Conditions very favorable for Sclerotinia blight in peanuts!

With current rainfall from Idalia and cooler temperatures over the next three days, peanut fields with a history of SB (Sclerotinia blight) should be sprayed soon with a fungicide that can reduce losses to that disease.

SB is favored by rainfall and periods of high relative humidity, but what really triggers it is cooler temperatures. The current forecast is for daily highs to be in the upper 70s and 55 to 60° lows over the next three days. Those lows will really get SB cranked up! I have already seen SB slowly moving in my trials and I’ve heard reports that peanut growers are seeing it in some of their fields. According to Dr. David Jordan, peanuts are likely 1 week behind in maturity compared to last year due to the record cool temperatures observed in May, so there’s plenty of time for SB to do some damage.

This late in the game the second spray of Miravis tank-mixed with Elatus surely has been applied, or is about to based on when the first spray was applied. I do not recommend the first application of the Miravis/Elatus tank-mix be used this late, mainly due to it’s having no curative activity on either LLS (late leaf spot) or SB and for reducing risk of fungicide resistance to those chemistries. I’m quite hesitant even to recommend the second application at this time.

The safe bet is applying Omega 500 for SB tank-mixed with an effective fungicide for LLS. If you sprayed Miravis/Elatus the first week of August, I’d prefer to use Omega 500 at 1.0 pt/acre in the next few days to protect against SB. If you have a field that’s notorious for severe losses to SB, you can go to 1.5 pt/acre, but I haven’t seen a big difference in control between the two rates. I consider Omega 500 to have 3 weeks of activity against SB. So if it’s been 3 weeks or more since you applied Omega 500, I’d be thinking about that 2nd application right about now. Remember, Omega 500 has a 30 day PHI (preharvest interval). That’s 30 days prior to harvesting with a peanut picker, not 30 days until digging.

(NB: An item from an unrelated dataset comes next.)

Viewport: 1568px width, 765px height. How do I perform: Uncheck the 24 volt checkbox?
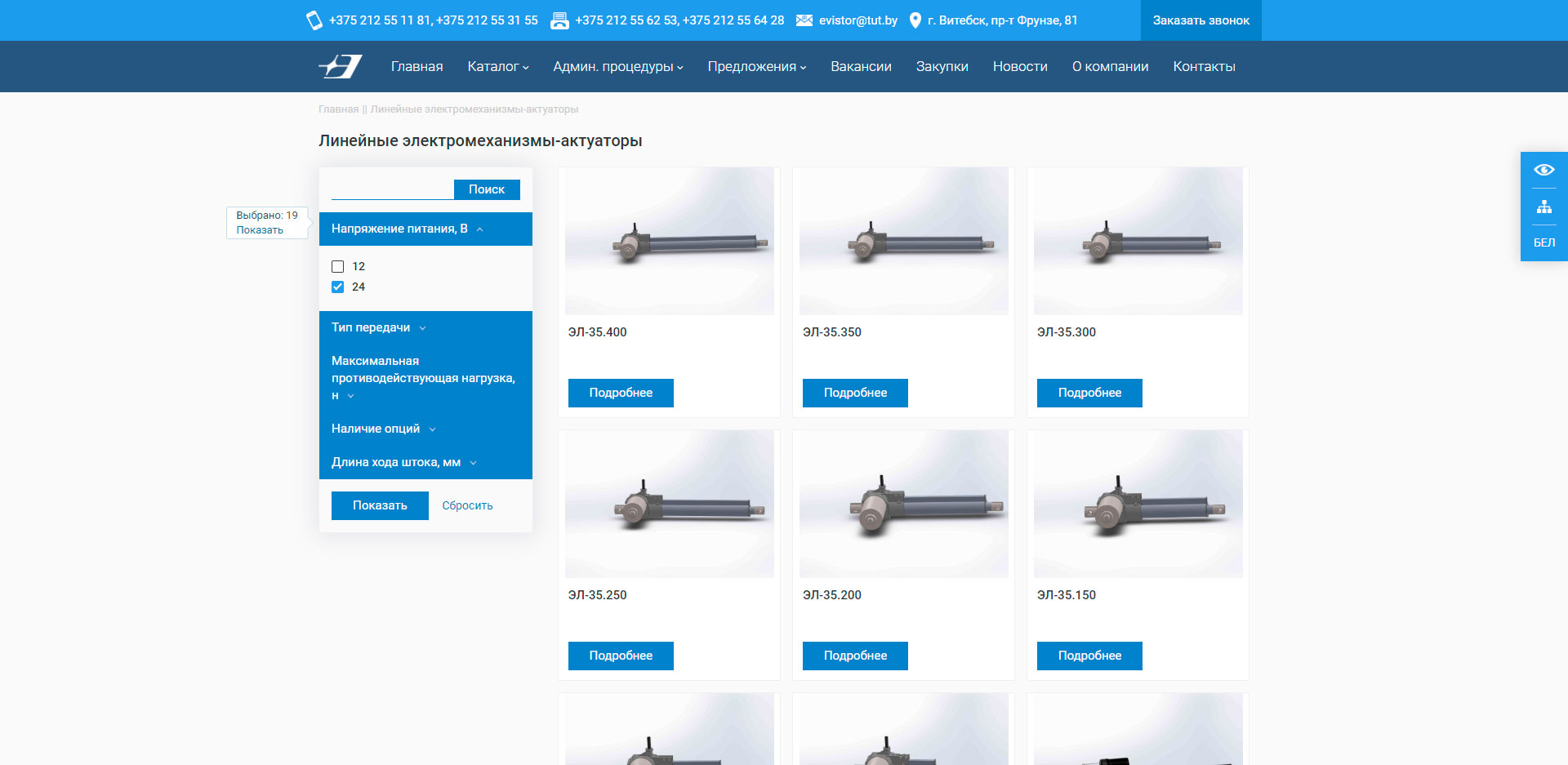(x=338, y=287)
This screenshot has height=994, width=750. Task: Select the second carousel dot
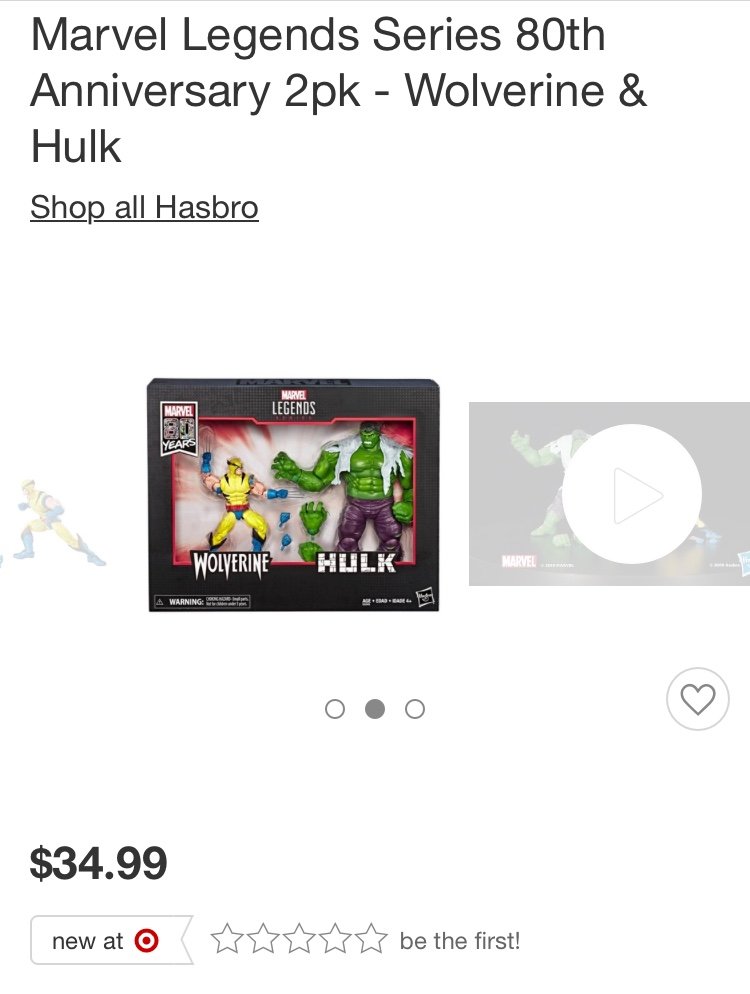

One saving grace is that temperatures go up again next Monday and maintain daily lows in the upper 60s/low 70s and highs in the upper 80s/low 90s until about September 11th according to the current forecast. Most peanuts in the region have fairly dense canopies now, so while the higher temperatures may slow SB development, the disease will continue to progress and potentially explode again if favorable conditions present themselves.